For readers familiar with CUDA vector types, please note that OpenCL C vector types are subtly different. All of the OpenCL C vector types including 3-component vectors are aligned to a power-of-two, which makes all of the vector types suitable for coalesced access to global memory as far as supported by the device. For example, CUDA aligns float3 to 3sizeof(float), whereas OpenCL C aligns float3 to 4sizeof(float).
Further, OpenCL C implements vector algebra for vector types, such as component-wise addition or multiplication. While a float3 vector occupies four components in global memory, only three components are in fact used when adding two float3 vectors. The OpenCL C vector types float3 or double3 are therefore useful in particle simulation codes for storing coordinates, velocities and forces.

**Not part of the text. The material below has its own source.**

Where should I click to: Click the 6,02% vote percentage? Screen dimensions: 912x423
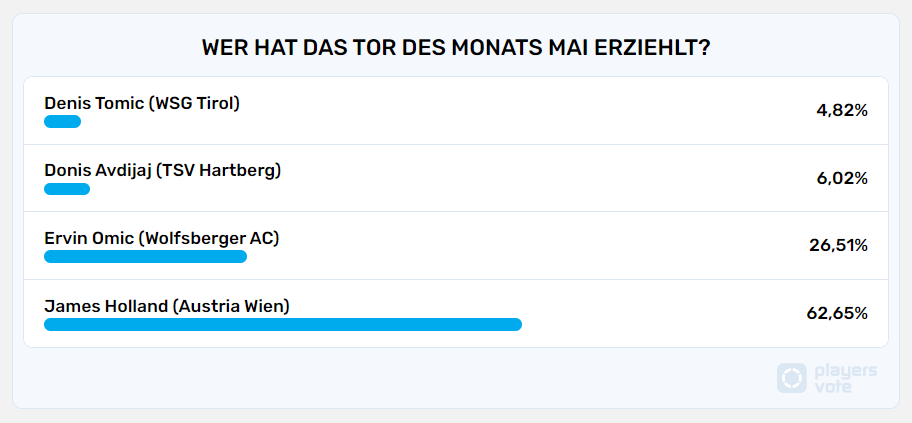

A comparison of the PTX pseudo-assembly codes produced by the two driver versions shows that global loads and stores of double3 and double4 vector types are compiled differently:
//
// Generated by NVIDIA NVVM Compiler
// Compiler built on Tue Dec 2 13:17:36 2014 (1417544256)
// Driver 340.65
//
.version 3.0
.target sm_30, texmode_independent
.address_size 32
.entry test_double3(
.param .u32 .ptr .global .align 32 test_double3_param_0,
.param .u32 .ptr .global .align 32 test_double3_param_1
)
{
.reg .f64 %fd<19>;
.reg .s32 %r<12>;
ld.param.u32 %r5, [test_double3_param_0];
ld.param.u32 %r6, [test_double3_param_1];
// inline asm
mov.u32 %r1, %envreg3;
// inline asm
// inline asm
mov.u32 %r2, %ntid.x;
// inline asm
// inline asm
mov.u32 %r3, %ctaid.x;
// inline asm
// inline asm
mov.u32 %r4, %tid.x;
// inline asm
add.s32 %r7, %r4, %r1;
mad.lo.s32 %r8, %r3, %r2, %r7;
shl.b32 %r9, %r8, 5;
add.s32 %r10, %r6, %r9;
mov.f64 %fd1, 0d3F50624DD2F1A9FC;
add.s32 %r11, %r5, %r9;
mov.f64 %fd2, 0d0000000000000000;
ld.global.v2.f64 {%fd3, %fd4}, [%r11];
ld.global.v2.f64 {%fd5, %fd6}, [%r10];
fma.rn.f64 %fd9, %fd5, %fd1, %fd3;
fma.rn.f64 %fd10, %fd6, %fd1, %fd4;
ld.global.v2.f64 {%fd11, %fd12}, [%r11+16];
ld.global.v2.f64 {%fd13, %fd14}, [%r10+16];
st.global.v2.f64 [%r11], {%fd9, %fd10};
fma.rn.f64 %fd15, %fd13, %fd1, %fd11;
st.global.v2.f64 [%r11+16], {%fd15, %fd2};
ret;
}
//
// Generated by NVIDIA NVVM Compiler
//
// Compiler Build ID: CL-19683103
// Driver 346.82
// Based on LLVM 3.4svn
//
.version 4.2
.target sm_35, texmode_independent
.address_size 32
// .globl test_double3
.entry test_double3(
.param .u32 .ptr .global .align 32 test_double3_param_0,
.param .u32 .ptr .global .align 32 test_double3_param_1
)
{
.reg .s32 %r<12>;
.reg .f64 %fd<10>;
ld.param.u32 %r1, [test_double3_param_0];
ld.param.u32 %r2, [test_double3_param_1];
mov.b32 %r3, %envreg3;
mov.u32 %r4, %ntid.x;
mov.u32 %r5, %ctaid.x;
mad.lo.s32 %r6, %r5, %r4, %r3;
mov.u32 %r7, %tid.x;
add.s32 %r8, %r6, %r7;
shl.b32 %r9, %r8, 5;
add.s32 %r10, %r2, %r9;
ld.global.f64 %fd1, [%r10+16];
ld.global.f64 %fd2, [%r10+8];
ld.global.f64 %fd3, [%r10];
add.s32 %r11, %r1, %r9;
ld.global.f64 %fd4, [%r11];
fma.rn.f64 %fd5, %fd3, 0d3F50624DD2F1A9FC, %fd4;
ld.global.f64 %fd6, [%r11+8];
fma.rn.f64 %fd7, %fd2, 0d3F50624DD2F1A9FC, %fd6;
ld.global.f64 %fd8, [%r11+16];
fma.rn.f64 %fd9, %fd1, 0d3F50624DD2F1A9FC, %fd8;
st.global.f64 [%r11+16], %fd9;
st.global.f64 [%r11+8], %fd7;
st.global.f64 [%r11], %fd5;
ret;
}
The Kepler microarchitecture support global loads and stores up to 16 bytes. For the double3 or double4 vector type, the CUDA 6.5 driver splits a load/store into two 16-byte operations. The CUDA 7.0 driver however splits a load/store into three or four 8-byte operations. The latter appears to be less efficient due to the increased memory latency of four/three versus two operations.